Independence: The Facts

There are many sectors of society in which uneven governance or funding are felt as a result of union with the United Kingdom. Here are some cold hard facts regarding Scotland's place within the UK, our financial record and potential, and our unique resources and services.


Economy and Taxes: Scotland generates 9.6% of all UK taxes, but receives 9.3% of UK spending. Over the past 30 years, Scotland's public finances have been stronger than the UK, accounting for a relative surplus of £19 billion.

The Office for National Statistics released figures early this year showing that the UK economy shrank by .2% in the fourth quarter of 2012. On an annual basis, Scottish GDP grew by 0.9%. While the UK has entered another recession, the last one was shorter and shallower in Scotland than in the rest of the UK.


Energy and the Environment: Scotland provides 40% of the UK’s renewables, and is ahead of schedule on the SNP promise to run on 100% renewables by 2020. Scotland possesses 25% of Europe’s potential for offshore wind and tidal energy. The former is estimated to support 48,000 jobs as a result of new investments.
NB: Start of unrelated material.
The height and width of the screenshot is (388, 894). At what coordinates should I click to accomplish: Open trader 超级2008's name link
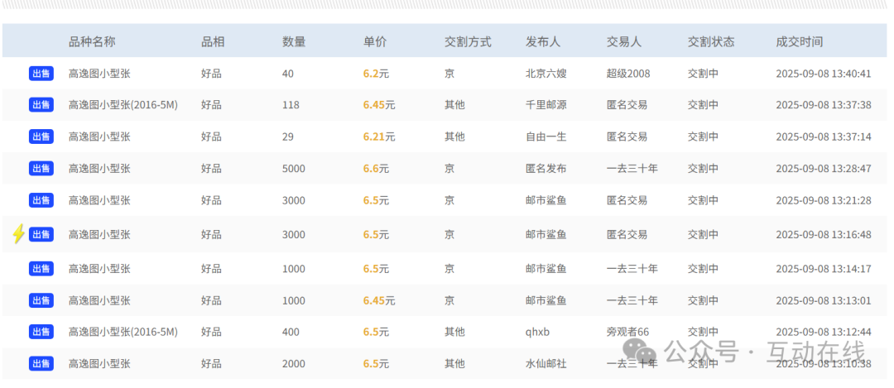click(628, 74)
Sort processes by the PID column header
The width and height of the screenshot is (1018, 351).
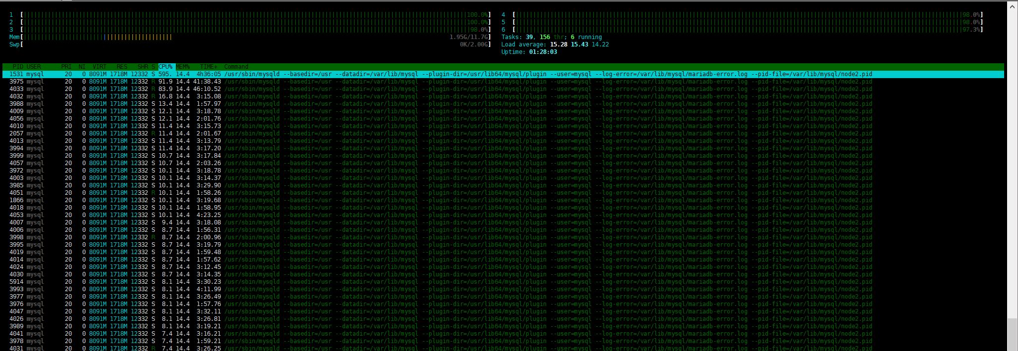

David Kennedy, the chief executive of the Independent Committee On Climate Change, explained in June this year that in a Great Britain-wide market, UK investment in Scottish energy is economically sound.

The most recent Government Expenditure and Revenue accounts revealed that 90.5% of oil & gas revenues came from Scottish waters. Yet less than half of the value of the North Sea's oil and gas reserves have even extracted. North Sea oil reserves are projected to yield about £3.6 billion a year for the next 30 years, meaning Scottish revenues would account for £3.2 billion a year. This sector is attracting an increase in foreign investment, as well.


Education: For its size, Scotland has the strongest university research base in the world. According to the world rankings by the Times Higher Education magazine, five Scottish universities fall in the top 200 of the world's higher education institutions.


Health, safety, and other services: Scotland already runs an independent NHS. We have also been given devolved powers over local government, police, courts, and the legal system.


About The Referendum:

Alex Salmond announced early this year that a referendum for Scottish independence will be held in August of 2014. All those 18 and over, residing in Scotland at the time, will be eligible to vote.

It is currently undecided as to whether there will be a single question (“yes” or “no”), or whether Devolution-Max will be an option.


In the Case of Independence:

Scotland would retain the Pound Sterling. Scotland is already a member of the EU and is not currently in the European Exchange Rate Mechanism II, so Scotland would not be forced to join the Euro. If however the economic conditions were right, Scotland would consider an alternative currency, but only after a referendum. Currency unions are strong, and 11 of the 20 wealthiest countries in the developed world are in them. Scotland will still be a part of the EU immediately following independence.

The government would be structured as it is today. Our unique electoral systems will remain, with the first parliamentary elections to be held in May 2016. We would have our own Treasury and Department of Foreign Affairs, based in Scotland. While these changes would incur costs, we would save £50 million annually in the maintenance of Westminster representatives.